Take my WiFi, please

“The term ‘hacker’ originally referred to someone who enjoys exploring, using and creating computer systems,” said Aaron Schwartz, a finalist at the age of 13 for a prize for excellence in building non-commercial Web sites. “Media generally use the term to mean someone who breaks into computer systems without permission. Hackers of the first sense call such people ‘crackers.'”

People buy base stations, which are routed to their Internet connection, so they can surf the web and check e-mail from anywhere in their house or nearby. If the network is open, then other people nearby can access and also get Internet access. By Schwartz’s definition, taking something without permission would not be theft unless its owner were in fact deprived of its use.

The Federal Communications Commission, the government organization which regulates the airwaves, has reserved the frequencies used by wireless networks for public use, meaning that anyone is allowed to broadcast what they like on them and all devices listening to those “stations” must be prepared to receive unexpected interference. Most people with a wireless network pay a fixed rate for Internet access. Thus, it doesn’t cost them anything if others use their signal and is unlikely to harm, or even slow, their system. Advocates assert that sharing with strangers is a generous, not criminal, thing to do.

“I’ll stop mooching off other people’s wireless connection as soon as the 80,000,000 spam companies stop mooching off mine,” a post from a user calling himself Anonymous Hero read. “The idea of warchalking is beautiful, community oriented, not slave-of-the-man oriented.

“It’s sort of disappointing that we have the possibility of providing free Internet access for the entire country, and the first thing people think of is whether it should be considered criminal.”

California penal code 13848-13848.6 was changed to encompass wireless networks and “to provide local law enforcement and district attorneys with the tools necessary to successfully interdict the promulgation of high technology crime.”

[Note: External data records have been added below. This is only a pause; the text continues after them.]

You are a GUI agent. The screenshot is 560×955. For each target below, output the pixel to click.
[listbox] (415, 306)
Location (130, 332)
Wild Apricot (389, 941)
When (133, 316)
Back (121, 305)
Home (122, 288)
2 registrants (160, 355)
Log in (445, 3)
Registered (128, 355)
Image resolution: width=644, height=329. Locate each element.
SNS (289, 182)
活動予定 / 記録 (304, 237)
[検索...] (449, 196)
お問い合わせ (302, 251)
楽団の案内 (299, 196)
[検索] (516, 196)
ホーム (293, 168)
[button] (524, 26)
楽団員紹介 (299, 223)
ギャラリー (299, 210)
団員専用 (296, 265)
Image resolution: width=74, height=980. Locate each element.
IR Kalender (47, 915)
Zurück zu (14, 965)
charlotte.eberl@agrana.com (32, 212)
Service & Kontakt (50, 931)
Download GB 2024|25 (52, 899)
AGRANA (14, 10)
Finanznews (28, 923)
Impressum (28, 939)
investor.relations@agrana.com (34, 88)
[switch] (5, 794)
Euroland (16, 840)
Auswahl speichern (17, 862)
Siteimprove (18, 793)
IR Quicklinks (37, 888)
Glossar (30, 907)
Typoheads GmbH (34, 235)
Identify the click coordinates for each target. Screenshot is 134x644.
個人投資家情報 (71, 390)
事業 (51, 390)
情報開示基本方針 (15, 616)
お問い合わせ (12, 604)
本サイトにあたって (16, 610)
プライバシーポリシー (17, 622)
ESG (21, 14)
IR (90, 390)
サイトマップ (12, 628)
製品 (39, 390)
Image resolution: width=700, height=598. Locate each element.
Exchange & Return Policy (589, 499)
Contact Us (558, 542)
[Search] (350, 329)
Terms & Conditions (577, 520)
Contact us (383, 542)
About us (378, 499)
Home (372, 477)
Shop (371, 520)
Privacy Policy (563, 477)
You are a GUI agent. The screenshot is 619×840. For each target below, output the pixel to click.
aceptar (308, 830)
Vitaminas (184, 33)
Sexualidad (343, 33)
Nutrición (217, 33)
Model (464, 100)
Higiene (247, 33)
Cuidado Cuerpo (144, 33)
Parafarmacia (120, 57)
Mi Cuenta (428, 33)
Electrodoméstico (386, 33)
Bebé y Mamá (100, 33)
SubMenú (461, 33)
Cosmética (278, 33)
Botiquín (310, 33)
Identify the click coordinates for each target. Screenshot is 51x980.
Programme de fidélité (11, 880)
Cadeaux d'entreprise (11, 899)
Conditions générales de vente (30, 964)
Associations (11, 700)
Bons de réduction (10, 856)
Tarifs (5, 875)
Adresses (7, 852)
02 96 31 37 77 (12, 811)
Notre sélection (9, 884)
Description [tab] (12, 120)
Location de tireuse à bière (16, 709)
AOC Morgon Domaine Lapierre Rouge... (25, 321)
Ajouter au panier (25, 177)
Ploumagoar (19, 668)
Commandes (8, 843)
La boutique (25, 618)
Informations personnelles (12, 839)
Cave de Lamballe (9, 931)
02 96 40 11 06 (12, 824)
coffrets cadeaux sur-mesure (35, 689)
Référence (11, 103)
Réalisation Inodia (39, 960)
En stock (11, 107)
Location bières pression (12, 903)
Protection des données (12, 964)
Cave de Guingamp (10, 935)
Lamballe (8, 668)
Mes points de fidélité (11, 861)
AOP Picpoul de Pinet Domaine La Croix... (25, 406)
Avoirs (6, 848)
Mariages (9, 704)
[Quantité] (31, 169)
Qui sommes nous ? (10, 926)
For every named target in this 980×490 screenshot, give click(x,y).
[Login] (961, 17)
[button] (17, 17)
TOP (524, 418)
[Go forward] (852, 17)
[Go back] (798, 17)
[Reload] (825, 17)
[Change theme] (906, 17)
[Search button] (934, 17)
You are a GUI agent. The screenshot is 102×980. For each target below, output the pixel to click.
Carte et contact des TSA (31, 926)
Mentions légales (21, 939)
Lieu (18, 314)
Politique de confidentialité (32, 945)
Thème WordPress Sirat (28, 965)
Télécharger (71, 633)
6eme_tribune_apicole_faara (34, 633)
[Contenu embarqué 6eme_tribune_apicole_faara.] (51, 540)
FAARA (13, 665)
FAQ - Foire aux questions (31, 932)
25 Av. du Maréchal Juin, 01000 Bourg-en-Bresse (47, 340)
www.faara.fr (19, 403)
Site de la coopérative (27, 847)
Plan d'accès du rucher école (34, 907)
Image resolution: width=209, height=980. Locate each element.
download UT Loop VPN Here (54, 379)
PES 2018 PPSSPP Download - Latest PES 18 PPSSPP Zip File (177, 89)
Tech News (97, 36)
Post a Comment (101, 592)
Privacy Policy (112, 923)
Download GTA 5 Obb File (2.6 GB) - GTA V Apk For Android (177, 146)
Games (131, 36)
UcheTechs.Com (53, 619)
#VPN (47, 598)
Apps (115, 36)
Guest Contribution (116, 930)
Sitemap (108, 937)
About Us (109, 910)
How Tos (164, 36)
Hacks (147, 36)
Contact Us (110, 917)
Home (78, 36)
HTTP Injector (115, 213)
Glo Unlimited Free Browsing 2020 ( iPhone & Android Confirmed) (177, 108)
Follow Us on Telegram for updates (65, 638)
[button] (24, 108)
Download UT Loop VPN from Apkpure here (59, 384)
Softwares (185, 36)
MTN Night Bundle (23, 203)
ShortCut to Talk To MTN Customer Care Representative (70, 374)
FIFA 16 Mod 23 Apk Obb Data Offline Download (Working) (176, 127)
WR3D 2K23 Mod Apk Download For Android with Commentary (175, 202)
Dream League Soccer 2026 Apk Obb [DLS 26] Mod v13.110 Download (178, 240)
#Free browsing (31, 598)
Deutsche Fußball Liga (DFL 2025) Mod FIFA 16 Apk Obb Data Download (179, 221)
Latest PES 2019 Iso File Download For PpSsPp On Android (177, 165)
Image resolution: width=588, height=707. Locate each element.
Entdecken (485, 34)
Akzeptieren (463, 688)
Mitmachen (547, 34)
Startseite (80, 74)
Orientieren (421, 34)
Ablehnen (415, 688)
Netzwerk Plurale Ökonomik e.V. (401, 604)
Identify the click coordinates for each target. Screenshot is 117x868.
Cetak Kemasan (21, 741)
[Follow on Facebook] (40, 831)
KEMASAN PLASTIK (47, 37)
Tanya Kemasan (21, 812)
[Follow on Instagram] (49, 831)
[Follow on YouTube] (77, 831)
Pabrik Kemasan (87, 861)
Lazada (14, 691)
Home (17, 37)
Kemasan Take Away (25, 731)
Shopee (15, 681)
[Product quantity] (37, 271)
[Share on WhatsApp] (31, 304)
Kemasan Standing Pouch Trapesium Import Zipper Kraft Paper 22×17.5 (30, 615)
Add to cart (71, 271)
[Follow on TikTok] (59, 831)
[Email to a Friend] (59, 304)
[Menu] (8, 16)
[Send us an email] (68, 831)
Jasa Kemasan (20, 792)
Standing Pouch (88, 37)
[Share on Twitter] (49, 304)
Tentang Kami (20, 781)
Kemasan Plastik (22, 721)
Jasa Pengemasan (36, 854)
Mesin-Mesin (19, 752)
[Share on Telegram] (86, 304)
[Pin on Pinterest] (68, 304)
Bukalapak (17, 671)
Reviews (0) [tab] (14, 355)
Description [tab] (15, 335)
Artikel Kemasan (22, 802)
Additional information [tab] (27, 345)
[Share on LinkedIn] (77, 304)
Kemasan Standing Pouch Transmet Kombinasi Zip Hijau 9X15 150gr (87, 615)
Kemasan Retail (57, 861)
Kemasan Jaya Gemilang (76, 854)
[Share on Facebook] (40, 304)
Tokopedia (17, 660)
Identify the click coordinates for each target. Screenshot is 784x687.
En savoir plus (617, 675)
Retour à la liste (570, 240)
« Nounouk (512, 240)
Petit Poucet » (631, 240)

Wardriving is accomplished by using a portable computer, wireless card and global positioning system (GPS) to mark the locations of wireless access-points. The FBI claims that using an open 802.11 access point without explicit authorization may be a federal crime (“theft of services, interception of communications, misuse of computing resources, up to and including violations of the Federal Computer Fraud and Abuse Statute, Theft of Trade Secrets”). Warchalking is the practice of marking a series of symbols on sidewalks and walls to indicate nearby wireless access. That way, other computer users can pop open their laptops and connect to the Internet wirelessly. It was inspired by the practice of hobos during the Great Depression to use chalk marks to indicate which homes were friendly.

The Personal Telco Project (personaltelco.net) has steadily grown over the last two years and played an important part in Portland being named “Hottest” in Intel’s first “Most Unwired Cities” survey. “We’re also proud to have helped educate many people as to what this wireless technology is all about, how to set up nodes, and how to configure the equipment,” they state in an addendum to their mission statement.

They offer a unique and fairly comprehensive resource, imaging wireless hotspots as pushpins in a map of the city.

Having trouble logging on? Applications with names like netstumbler and airsnort, called sniffers, can be accessed from wirelessanarchy.com. They give computers a “spidey-sense” for invisible nodes, even enabling visitors to bypass some network encryption.

But even better is the ultimate democratization of the airwaves using tin cans. Expensive computers can be outfitted with crudely-constructed “cantennas” to leach access across greater distances. There are even instruction for how to turn a lightweight Pringles tube into a Wi-Fi dish.